Here is a web page that describes a 0.5 volt to 5-6volt booster circuit.

http://www.discovercircuits.com/H-Corner/05-6-con.htm

Quote from page.
QuoteIt turns out that TI's 74AUC family of parts can work down to about 0.45 volts. I tried one of their single schmitt trigger parts and found I was able to make on oscillator function nicely at 0.5 volts.

I was thinking of trying a CD4049 to see what it could operate at, I have some 74 parts but not many,

..

MarkE

A 74, 74LS, etc 5V series TTL or 4000 series CMOS will not work. 

The key to Dave Johnson's circuit is the ultra low voltage logic gate:  Digikey P/N   296-13169-1-ND  This is one gate in a package the size of an SOT-23 transistor but with five leads instead of three.

http://www.digikey.com/product-detail/en/SN74AUC1G04DCKR/296-13169-1-ND/484306

http://www.ti.com/lit/ds/symlink/sn74auc1g04.pdf

The device is rated for a power supply voltage down to 0.8V, but will go lower.



Farmhand

Yeah that part is the one to get and should be cheap 57 cents each or 40 cents each if you get 10.  :) With one of those parts we
should be able to make an oscillator similar to the one below but run it from less than 1 volt.

I've made an efficient oscillator circuit from a CD4049 chip and it works ok at 2.5 volts but won't work much lower.

After adjusting it a bit I got about 90% efficiency lighting 2 x 5 mm LED's from the 2.59 volt supply.

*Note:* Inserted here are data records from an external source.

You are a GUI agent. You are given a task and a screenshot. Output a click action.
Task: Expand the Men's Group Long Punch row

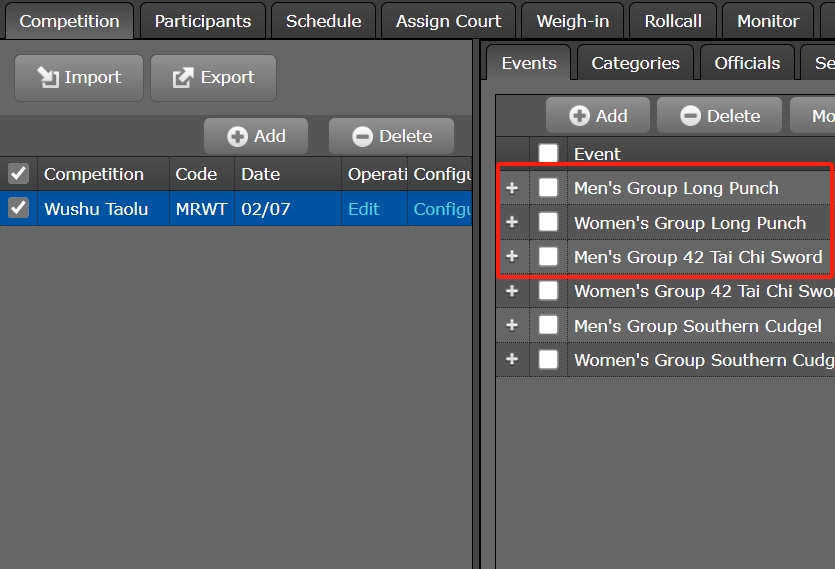coord(512,188)
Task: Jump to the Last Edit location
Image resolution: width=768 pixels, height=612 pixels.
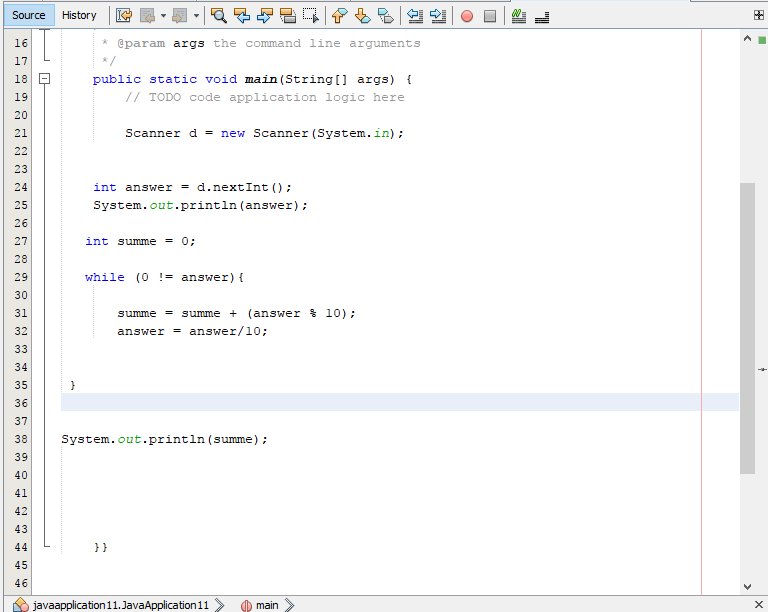Action: [x=124, y=16]
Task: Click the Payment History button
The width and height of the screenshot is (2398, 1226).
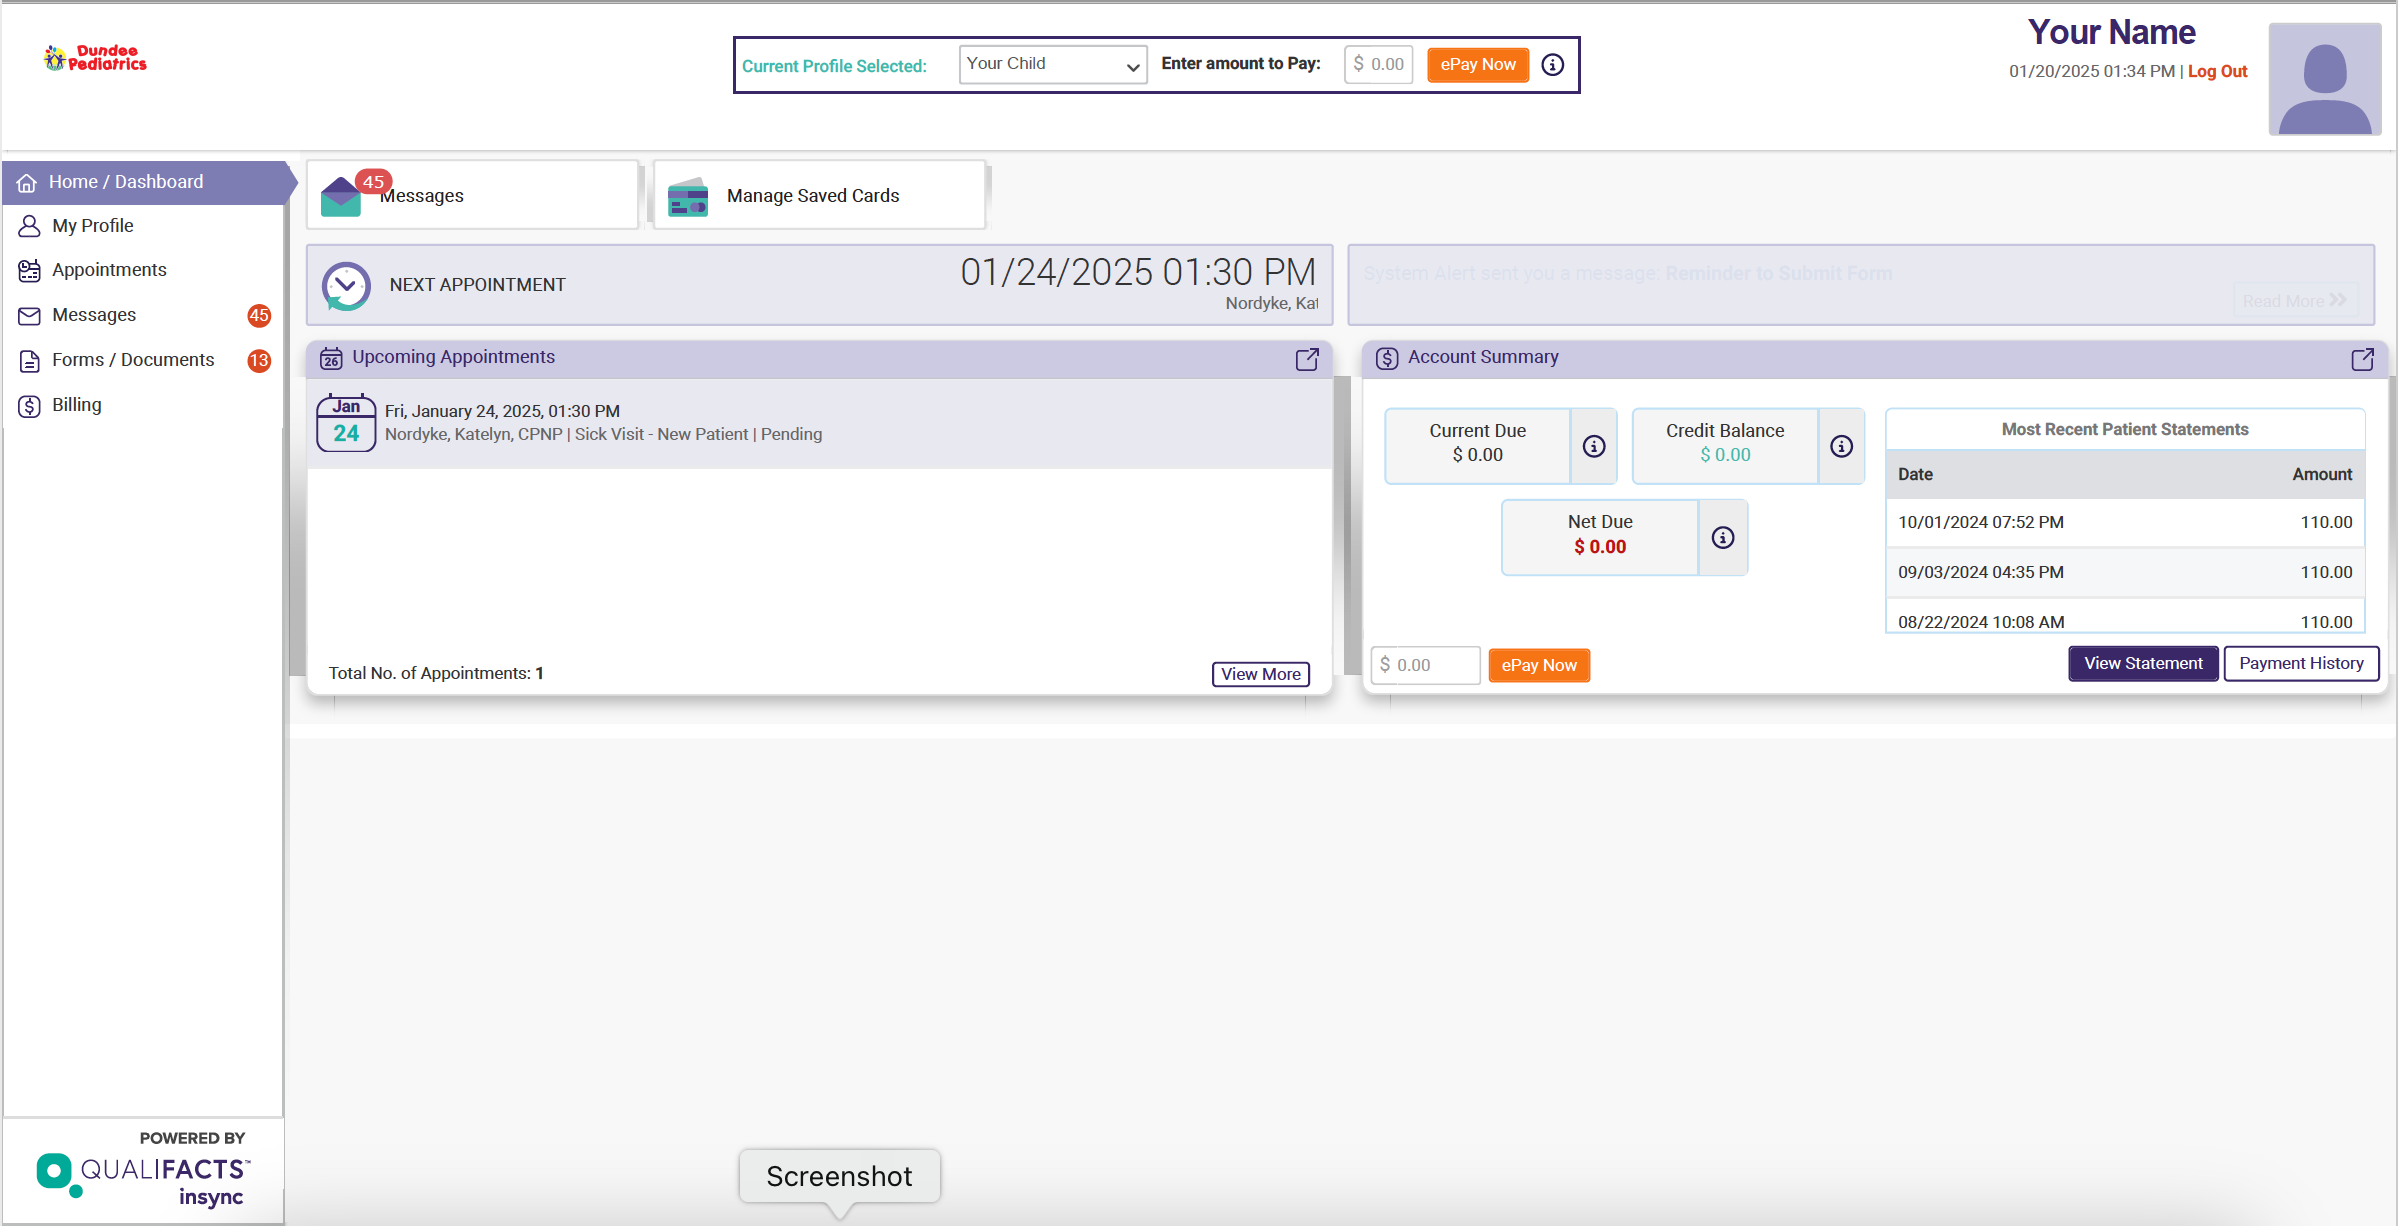Action: 2300,664
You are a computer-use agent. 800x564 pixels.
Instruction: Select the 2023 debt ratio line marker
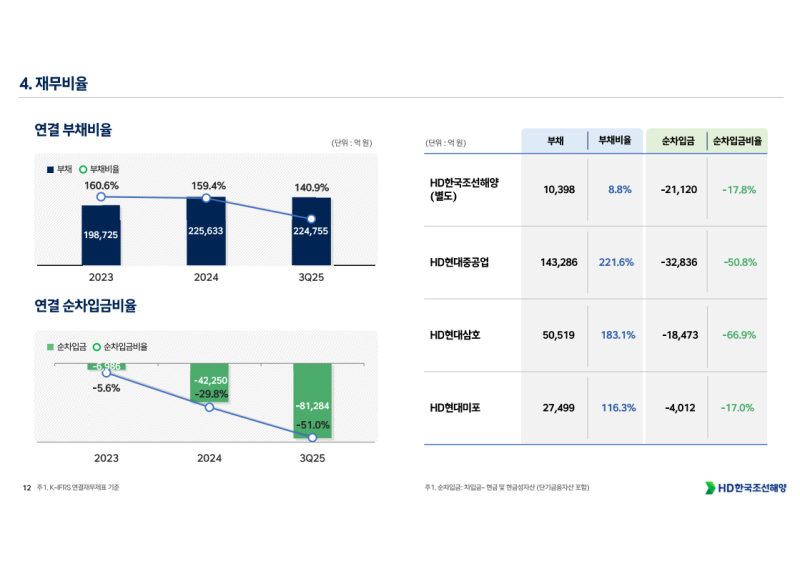pos(101,197)
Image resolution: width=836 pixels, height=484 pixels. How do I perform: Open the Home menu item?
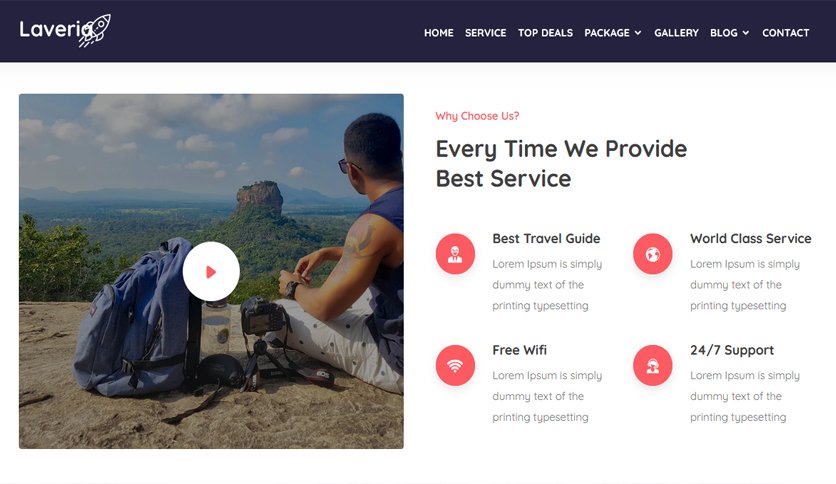point(439,33)
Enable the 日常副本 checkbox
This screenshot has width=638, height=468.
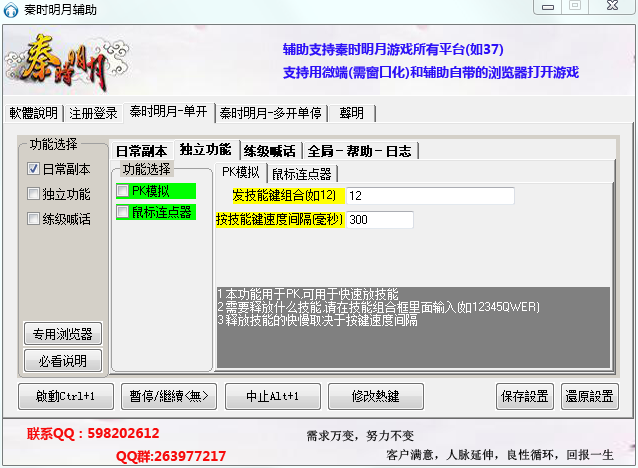coord(33,169)
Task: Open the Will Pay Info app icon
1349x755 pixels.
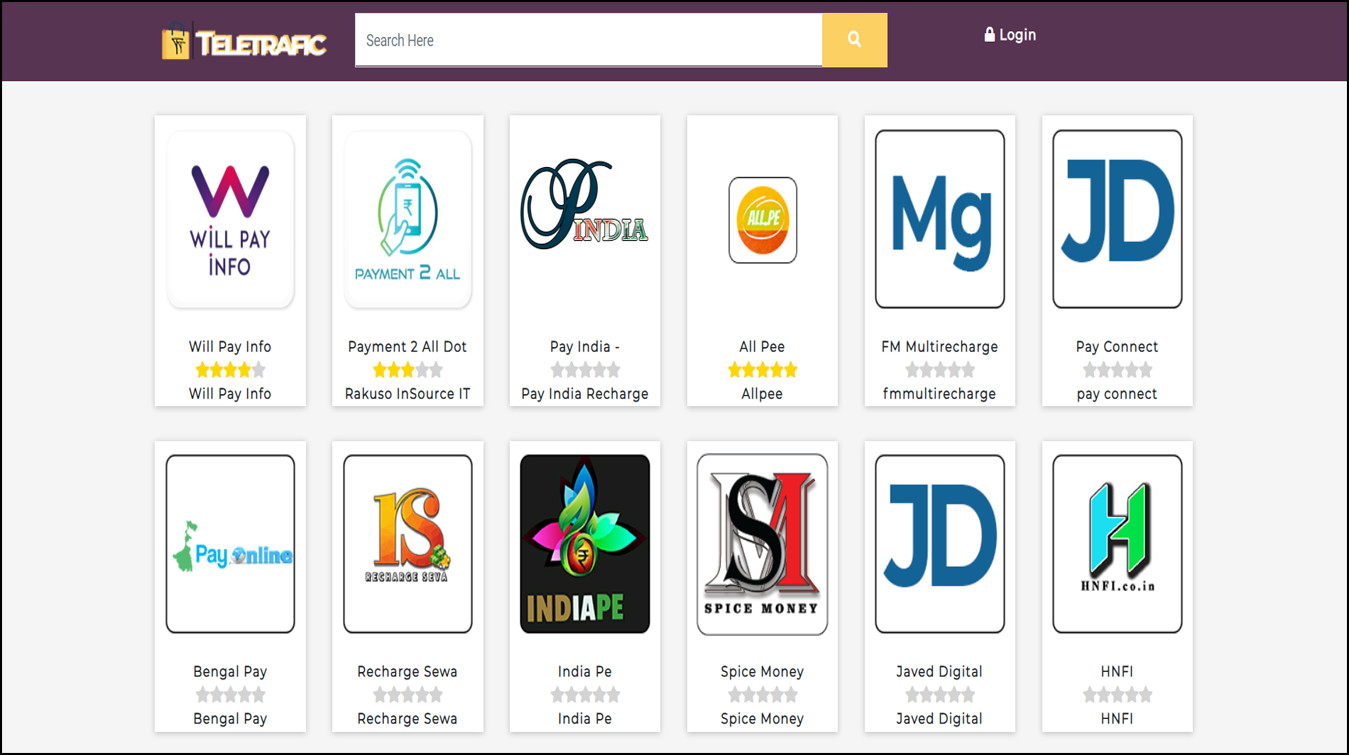Action: pos(230,219)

I knocked off 0.05 volts from
the output so it didn't look so efficient, hahahahaha see the shot says 8 v.

The input was 3.3 mA at 2.59 v = 0.00855 W. Input fairly smooth. Measurements done with an accurate DMM and current sensed
across a 1 Ohm resistor.

The output was 1 mA at 7.95 v =  0.00795 W.  Output was DC in a cap as the shot shows.

0.00795 w / 0.00855 w = 93 % efficient. LED's were bright enough to leave dots on my eyes.  ;D

At other less than ideal adjustments I got consistently 60 to 70 % efficient.

First shot shows the collector waveform in yellow and the capacitor voltage that the LED's are running from in blue,
8v across 2 x 5 mm LED's.. I went for zero volts at the collector switching in the first shot.

Second shot is the oscillator signal at the capacitor Blue trace, (second gate of three) and the Base drive in Yellow.

Third shot show the frequency backed off and the coil ringing.

Fourth is the circuit running, the capacitance is 200 pF and I set up the adjustable circuit from the CMOS Cookbook,
the right pot determines the output low time and the left pot determines the output high time, this can be reversed
by using another inverter gate.

The high time pulse output can go to as narrow as 1 uS to over 90% duty and the frequency from 25 kHz up to 180 kHz as it is.

I used only three gates on the bottom side of the HEX buffer.

..

Farmhand

Here's the whole show almost. I made a simple JT with a few extra turns on the base trigger winding and used 1 K resistance. It's working about 40 kHz and boosting the 1.2 volts to 5.8 volts for the LED driver which is now driving 3 LED's with 14 volts.  ;D

What a hoot.

First shot is the JT collector wave form and the final LED voltage.

Second one is the CMOS driven transistor collector wave form, (can use mosfet now "logic level").

and the set up. 

Interestingly the LED from ground to base is lighting up, ( it's got the end that usually goes to the positive going to circuit ground and the other end to base,  :-\ if I put a diode there it goes up to a higher frequency.

EDIT: It works better without the LED and 2.2 k base resistance, now it's boosting 7.6 volts for the other circuit.

Added circuit so far, I'll try to see how low it drains the battery to.
..

P.S. Final circuit could have a three terminal output or transformer output. A three terminal output would have the circuit ground the output diode and the positive rail available to use as outputs. if we want to charge a battery that is a lower voltage than the supply voltage we can connect by the it negative to the positive rail of the circuit and charge from the output diode, if the battery to be charged is more than the supply voltage or we want to dump the cap into a load or just run LED's ect. we can connect the load by the negative to the circuit ground and charge from the diode/output capacitor. Then a divided voltage could control these logic devices to some degree. There is still three more logic gates on the CD4049 HEX buffer.  :)

The low voltage part that Mark.E linked to might only have one or two gates or "Schmitt" triggers (didn't look yet :-[) so we might need several. I'll try to get 20.

..

TinselKoala

Note that in "CMOS osc 3" you have a very clear ringing that has a frequency very near 400 kHz. This is the natural resonant frequency. At present this is a loss, as power  sloshes back and forth dissipating a little on each cycle and the amplitude of the ringing diminishes to zero before the next "push" happens.